I was saddened this week, as I know many were, to learn of the passing of Ray Bradbury. Ray was a tremendous influence on me as a writer (again, there are many who can say the same). I was fortunate to see him speak at Foellinger Auditorium on the University of Illinois campus when I was an undergrad, and although I didn’t get a chance to speak to him personally, the stories about his life as a writer were just as vivid as any piece of fiction he ever wrote.

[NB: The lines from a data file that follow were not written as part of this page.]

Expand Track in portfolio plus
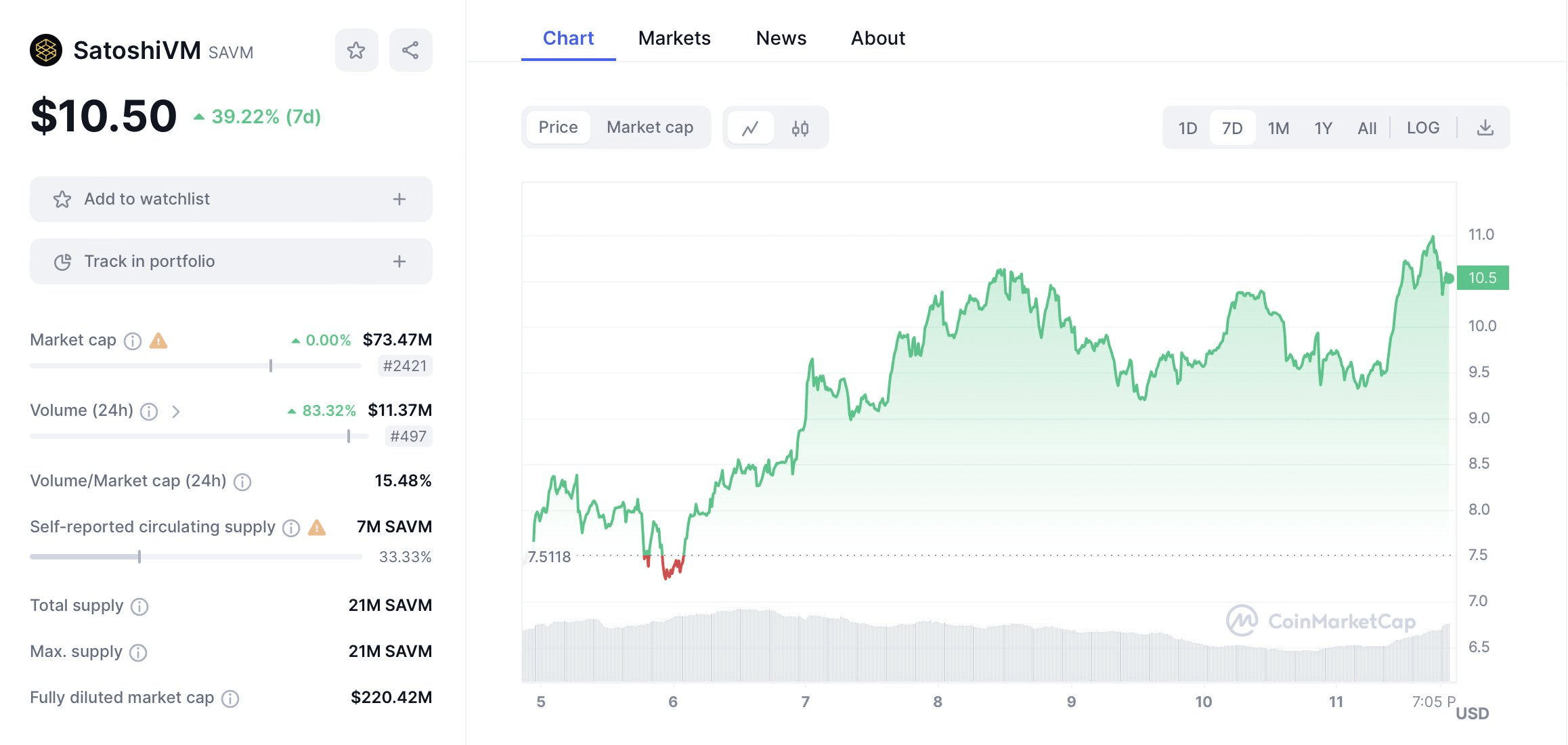 [x=399, y=261]
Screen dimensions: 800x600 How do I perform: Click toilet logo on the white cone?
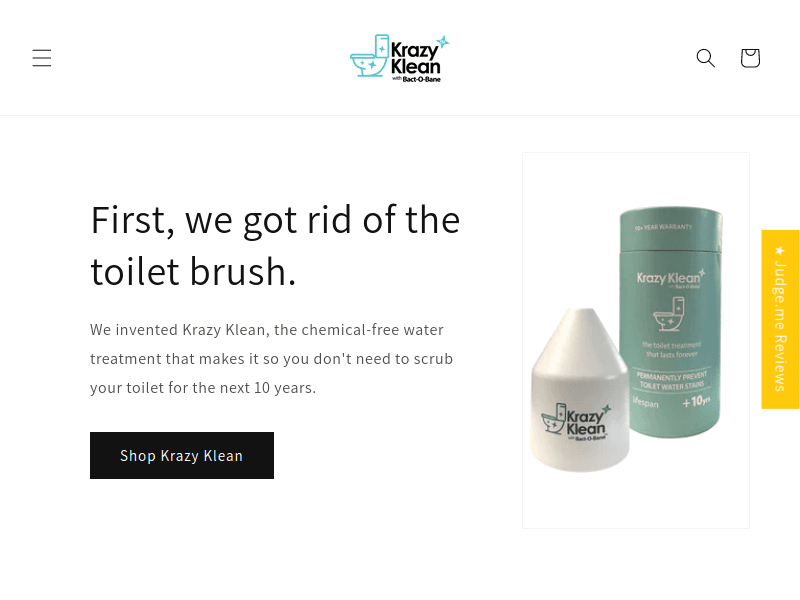[554, 418]
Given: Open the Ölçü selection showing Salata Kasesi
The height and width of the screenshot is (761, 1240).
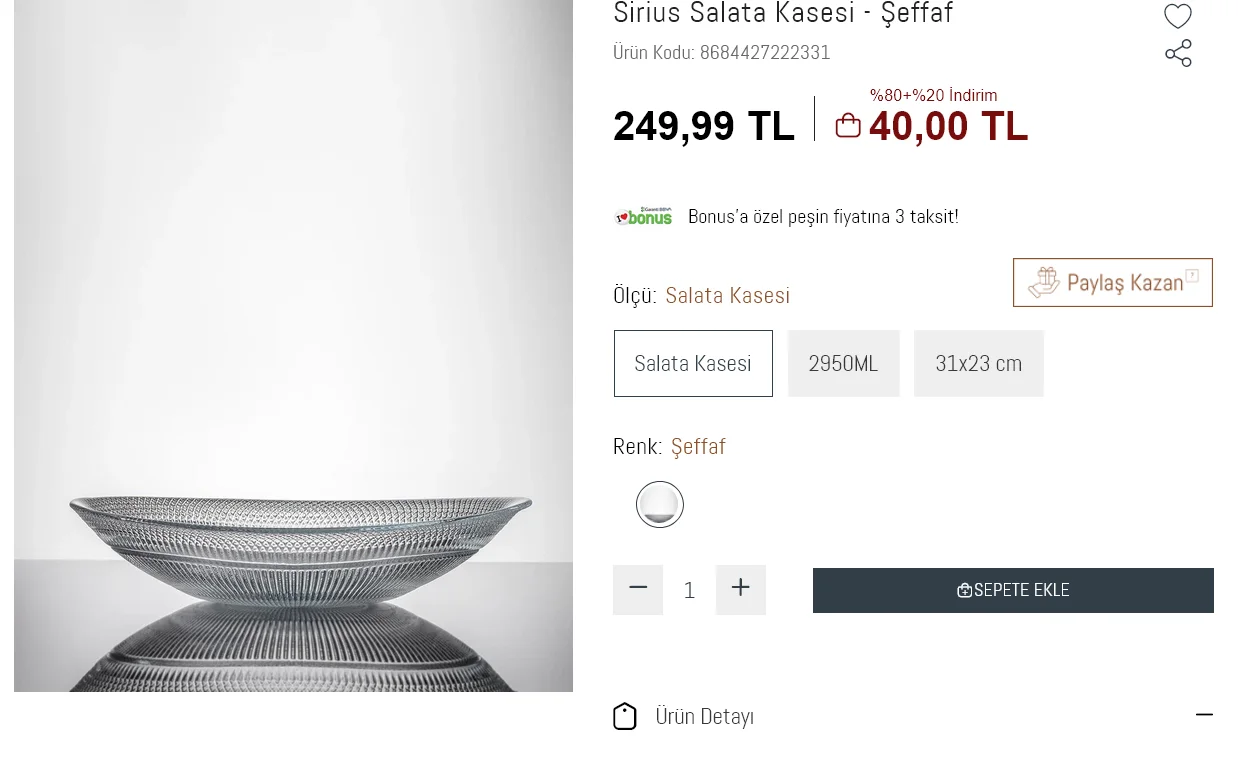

I think my favorite of Ray’s works may have been “The Illustrated Man.” If I’m remembering the timeline correctly, I listened to an audiobook version, read by Michael Prichard, during my days as a delivery driver. There was something gripping about both Ray’s writing and Prichard’s performance, and the tone of the work, both in the stories themselves and the interstitial pieces featuring the Illustrated Man, really resonated with me.
The news this week hit me nearly as hard as when my grandfather passed away in February. Ray was 91, my grandfather was 95. But the nature of reading, when you are a writer, is that every other writer is a father or a mother. It doesn’t matter that Ray Bradbury was the same generation as my grandfather; his influence was as direct as that of my own father. When you’re a writer, every bit of someone else’s work that you read, whether it’s something great like a Ray Bradbury story, or a hack novel that makes you think you can do much, much better, is teaching you about writing, and your intellectual parents may be in their nineties, they may be younger than you, or they may have died a hundred years before you were born.
As many have pointed out this week, we’ll always have Ray’s work. To me, that means all of us can carry something of him with us for the rest of our lives, the same way we carry something of any family member we may have lost.